On another day Hoshiko asked:-
"Lord, must it be soon-now-that you die?"
"Now," he said, with a pretence of severity.
"Is the day fixed?"
"Yes. Am I to wait here because your eyes are not exactly a beast's, while my father languishes in the Meido?"
"Yea, lord, if you are hap-happy. For the spirits of our augustnesses, no matter where they are, even in the suffering of the hells, are not sad while they make us happy."
"In what book did you learn that?" demanded the soldier.
"In the Bushido," lied the girl, seriously.
"Then I have not read the commandments of the Bushido with sufficient care. I must do it all over. I am glad that there is such a doctrine. One may keep to a holy purpose, but need not hasten it. And to-day I like to linger from the red death; I like it well!"
"Yes, lord, that is a filial duty. To die for-for-the repose of your father's soul. But there is no need of-haste?"
"No," said the disgraceful young soldier, "there is no need of haste."
She laughed and touched his face-where he caught and held her hand.
"Perhaps, many many years?"
"Perhaps," said Arisuga.
"Until you are mi-married?"
"Perhaps until I am married."
"Beautiful!" cried the girl.
"And who would you have me marry?"
"Isonna!" laughed Hoshiko, "if you were not so great, lord. Oh, she is most sweet to men! Often I have wondered that men do not marry her! Isonna!"
Again the girl plunged from the next room.
"Isonna," said her mistress, "ugly little beast, you are to marry the lord soldier when he is a trifle better."
Isonna forgot her manners in the violence of another amazement. Arisuga shouted with happy laughter.
"Vast lord," wailed the maid, as if she believed it all, "there is the same reason in me as in my mistress, that-"
"Sh!"
Hoshiko put her two hands violently upon the garrulous mouth of the servant.
"You little beast! Is not once enough? I dislike to kill you. But I suppose I must!"
When all was well again she turned to Arisuga:-
"Then you will need a servant-and I am very industrious, am I not, Isonna?"
Isonna said nothing. This seemed safest.
"Is she industrious, Isonna?" asked the mystified young soldier. "We will have no servants who are not industrious!"
"No," said the frightened maid to him, and "Yes" to her when she had looked, first, the way of her mistress, then the way of the soldier.

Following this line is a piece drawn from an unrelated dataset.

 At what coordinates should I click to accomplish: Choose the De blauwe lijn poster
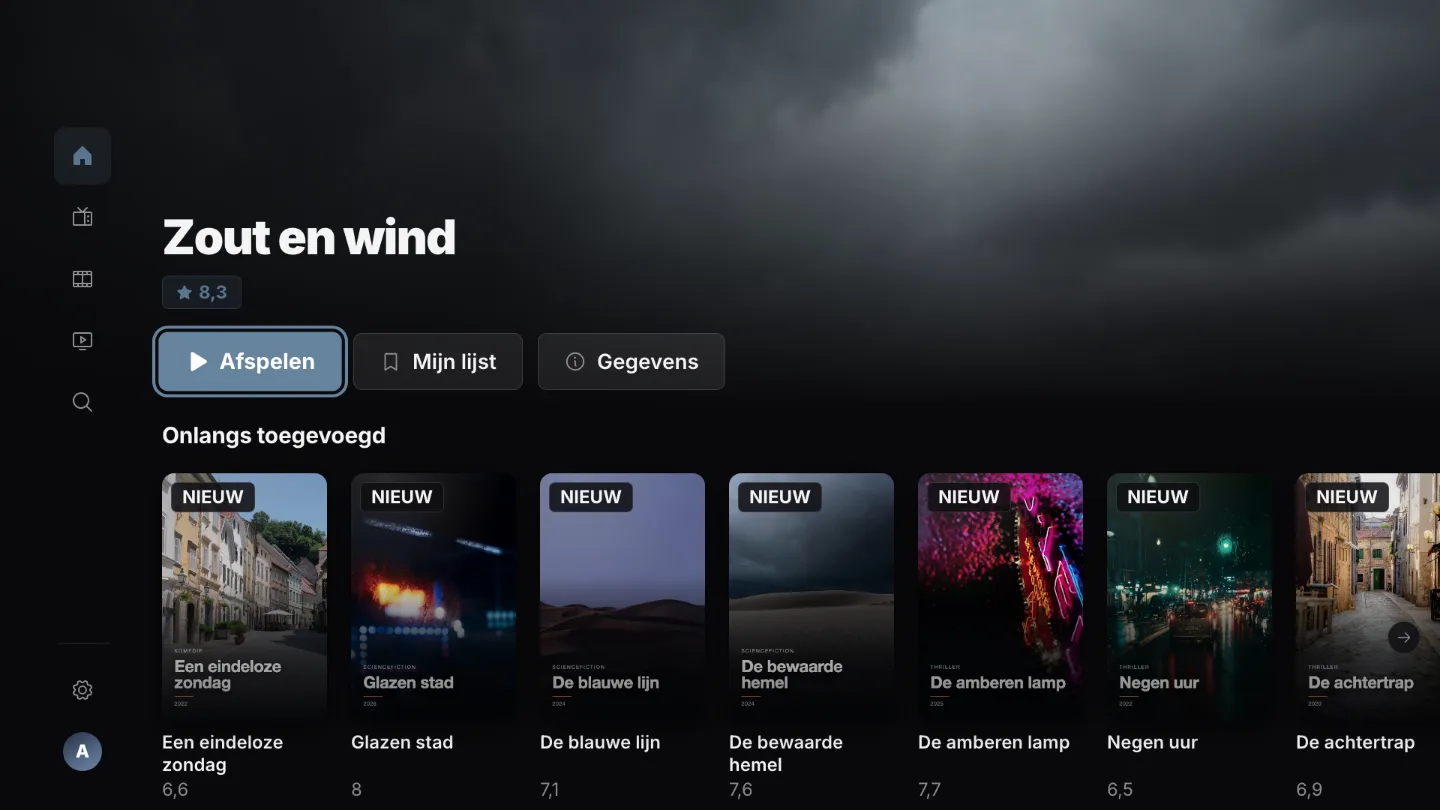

"Do I not curl the futons, dress my hair, fill my father's pipe, clean the sand out of his sandals, mend his bed-netting, tie his girdle, cook his rice?"
Isonna said yes.
"I am convinced," laughed the soldier. "When I marry Isonna you shall serve us."
"Go," said the girl to the maid, "and be ready when the lord commander wishes."
And when she was gone the young soldier and the girl laughed again together.
"Almost," said the girl, "she lost me my place in your household."
And one could not be certain from her words that she was not serious.
The soldier had again the impression that she had barely prevented some momentous disclosure. It gave his gayety pause and his coquetry caution.
"Then I am not in a heaven," said he, "and-you are not a heavenly person?"
The girl dropped to her knees beside him and asked:-
"I wish I might make this a heaven to you, and that I might seem-truly-like-a heavenly-person!"
"I never knew one on earth who seemed more like one! Be content."
"Alas! that is only because you have been ill and I have been kind to you?"
"You are very pleasant-very pleasant!" said Arisuga, setting the current of desire away from the peril of her. "What have you been doing with me all the while I have been here?"
Nevertheless, and notwithstanding his retreat from sentiment, the wounded soldier possessed himself of one of Hoshiko's hands-quite by an unconscious act of fellowship. But one was not enough; he took the other. As he did it, he remembered and smiled because his hands and his will were at such variance.
The Lady Hoshi did not stay him. Indeed, she had always liked the stories of those bandits in the mountains, who took pretty girls and were never heard of again.
But she had to get away just then, much to her regret, because, out of her innocent honesty, she was not prepared to answer the question he had asked her-What had she been doing with him during the period of his delirious unconsciousness? And he repeated it!
Now to call one a pleasant person is about as far as a Japanese lover ordinarily goes. But Hoshiko was disappointed with it. What had gone before promised more.
In her disappointment, her humor became as testy as it was possible for her humor to become, which was, after all, not very testy. And so it remained for the day.